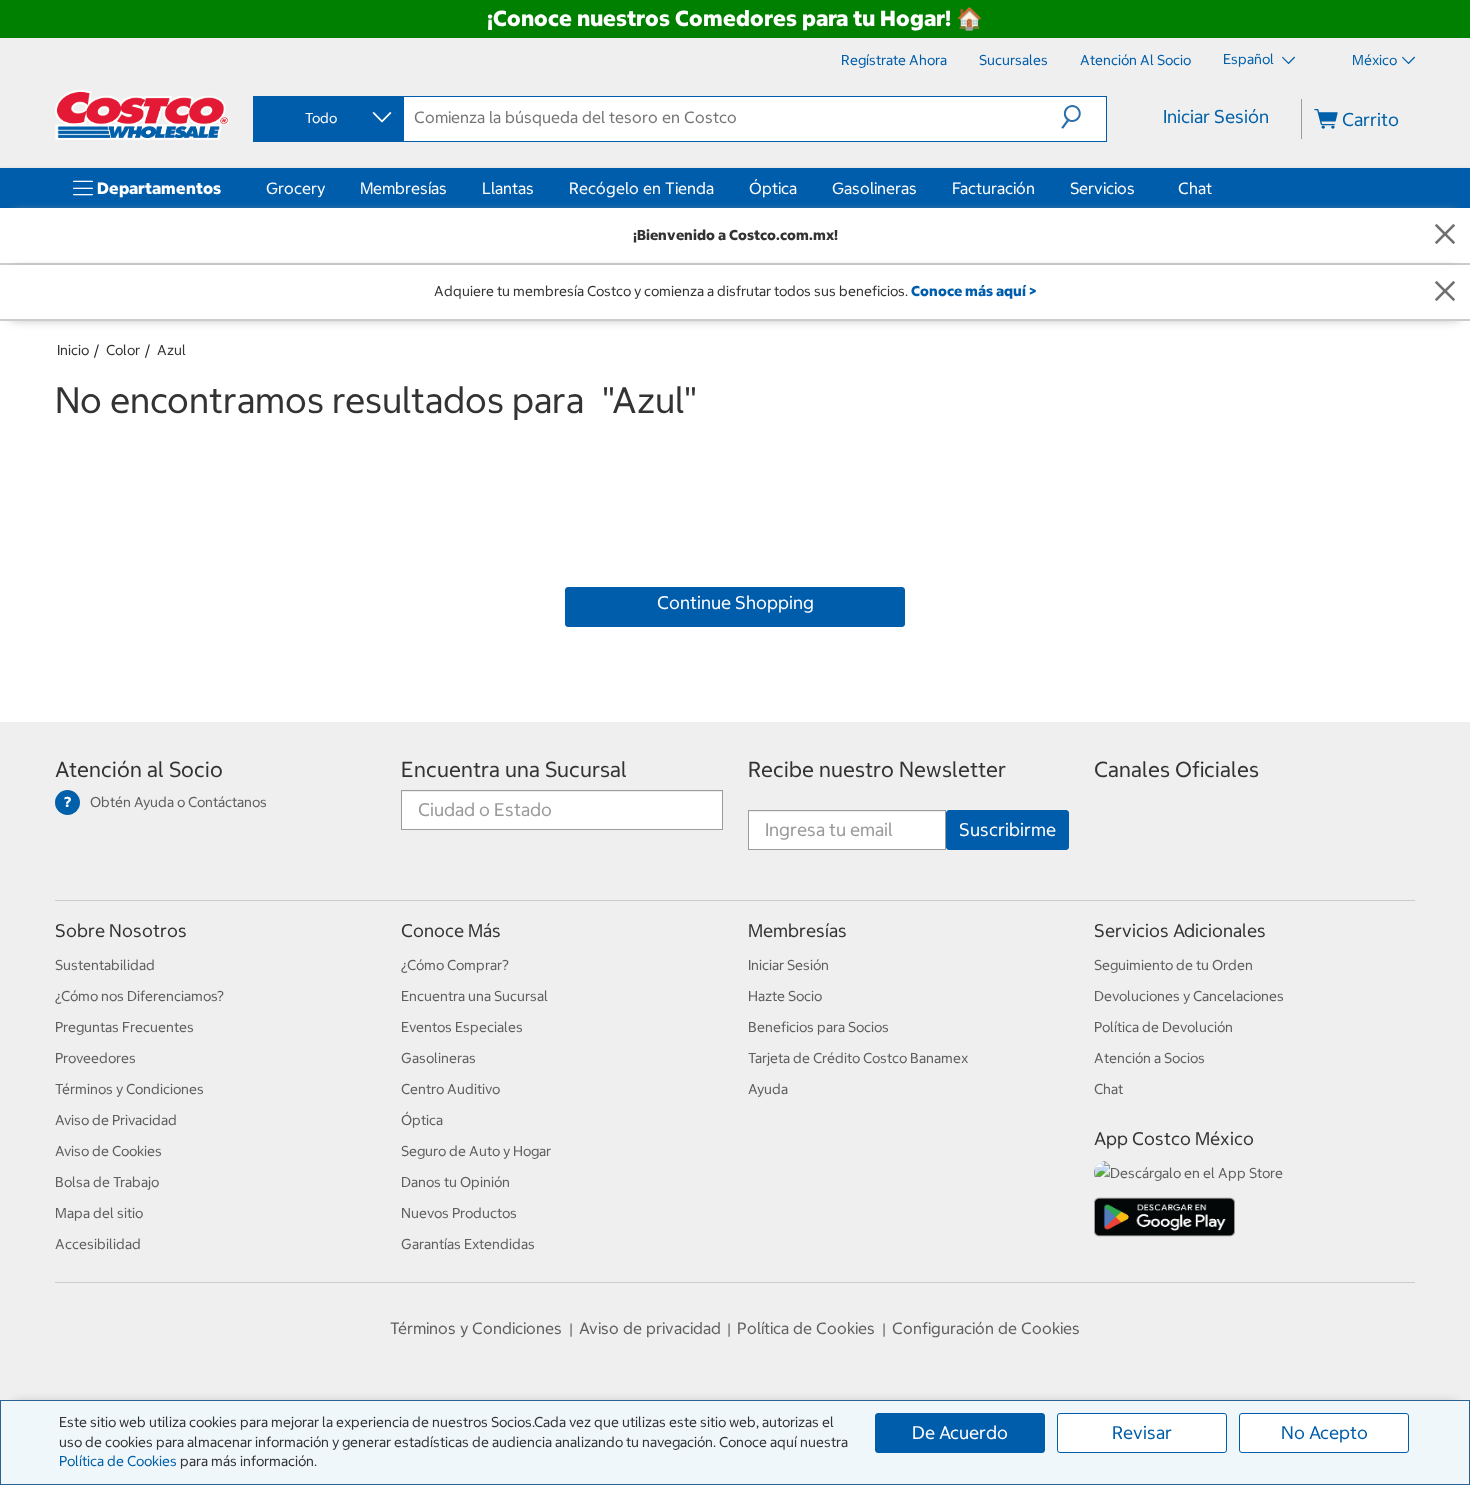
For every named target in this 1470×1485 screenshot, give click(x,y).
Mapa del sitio (99, 1213)
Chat (1195, 188)
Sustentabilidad (105, 965)
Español (1250, 59)
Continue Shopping (735, 602)
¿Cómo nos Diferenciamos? (139, 996)
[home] (142, 115)
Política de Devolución (1163, 1027)
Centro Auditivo (450, 1089)
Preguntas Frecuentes (124, 1027)
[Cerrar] (1445, 235)
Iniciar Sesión (1216, 116)
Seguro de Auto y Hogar (476, 1151)
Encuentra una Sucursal (514, 769)
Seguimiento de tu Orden (1173, 965)
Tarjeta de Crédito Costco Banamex (858, 1058)
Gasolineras (874, 188)
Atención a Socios (1149, 1058)
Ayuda (768, 1089)
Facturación (993, 188)
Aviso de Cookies (108, 1151)
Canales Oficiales (1176, 769)
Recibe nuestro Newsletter (877, 769)
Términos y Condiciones (129, 1089)
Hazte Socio (785, 996)
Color (123, 350)
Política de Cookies (118, 1461)
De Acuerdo (960, 1432)
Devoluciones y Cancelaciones (1189, 996)
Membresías (403, 188)
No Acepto (1324, 1432)
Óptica (773, 188)
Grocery (295, 188)
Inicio (73, 350)
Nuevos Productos (459, 1213)
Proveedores (95, 1058)
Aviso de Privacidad (116, 1120)
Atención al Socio (139, 769)
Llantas (508, 188)
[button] (1083, 117)
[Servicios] (1139, 188)
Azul (171, 350)
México (1374, 60)
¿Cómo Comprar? (455, 965)
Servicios (1102, 188)
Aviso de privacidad (650, 1328)
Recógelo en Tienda (641, 188)
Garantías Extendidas (468, 1244)
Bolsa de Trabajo (107, 1182)
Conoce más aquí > (973, 291)
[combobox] (327, 118)
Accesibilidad (98, 1244)
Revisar (1142, 1432)
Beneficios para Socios (818, 1027)
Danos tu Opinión (455, 1182)
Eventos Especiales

========

Word for word, give the entries back in full; the pictures do not belong in the copy.

**SOLUTION TO THE PROBLEM**
For every named target in this 1470×1485 screenshot, give click(x,y).
Mapa del sitio (99, 1213)
Chat (1195, 188)
Sustentabilidad (105, 965)
Español (1250, 59)
Continue Shopping (735, 602)
¿Cómo nos Diferenciamos? (139, 996)
[home] (142, 115)
Política de Devolución (1163, 1027)
Centro Auditivo (450, 1089)
Preguntas Frecuentes (124, 1027)
[Cerrar] (1445, 235)
Iniciar Sesión (1216, 116)
Seguro de Auto y Hogar (476, 1151)
Encuentra una Sucursal (514, 769)
Seguimiento de tu Orden (1173, 965)
Tarjeta de Crédito Costco Banamex (858, 1058)
Gasolineras (874, 188)
Atención a Socios (1149, 1058)
Ayuda (768, 1089)
Facturación (993, 188)
Aviso de Cookies (108, 1151)
Canales Oficiales (1176, 769)
Recibe nuestro Newsletter (877, 769)
Términos y Condiciones (129, 1089)
Hazte Socio (785, 996)
Color (123, 350)
Política de Cookies (118, 1461)
De Acuerdo (960, 1432)
Devoluciones y Cancelaciones (1189, 996)
Membresías (403, 188)
No Acepto (1324, 1432)
Óptica (773, 188)
Grocery (295, 188)
Inicio (73, 350)
Nuevos Productos (459, 1213)
Proveedores (95, 1058)
Aviso de Privacidad (116, 1120)
Atención al Socio (139, 769)
Llantas (508, 188)
[button] (1083, 117)
[Servicios] (1139, 188)
Azul (171, 350)
México (1374, 60)
¿Cómo Comprar? (455, 965)
Servicios (1102, 188)
Aviso de privacidad (650, 1328)
Recógelo en Tienda (641, 188)
Garantías Extendidas (468, 1244)
Bolsa de Trabajo (107, 1182)
Conoce más aquí > (973, 291)
[combobox] (327, 118)
Accesibilidad (98, 1244)
Revisar (1142, 1432)
Beneficios para Socios (818, 1027)
Danos tu Opinión (455, 1182)
Eventos Especiales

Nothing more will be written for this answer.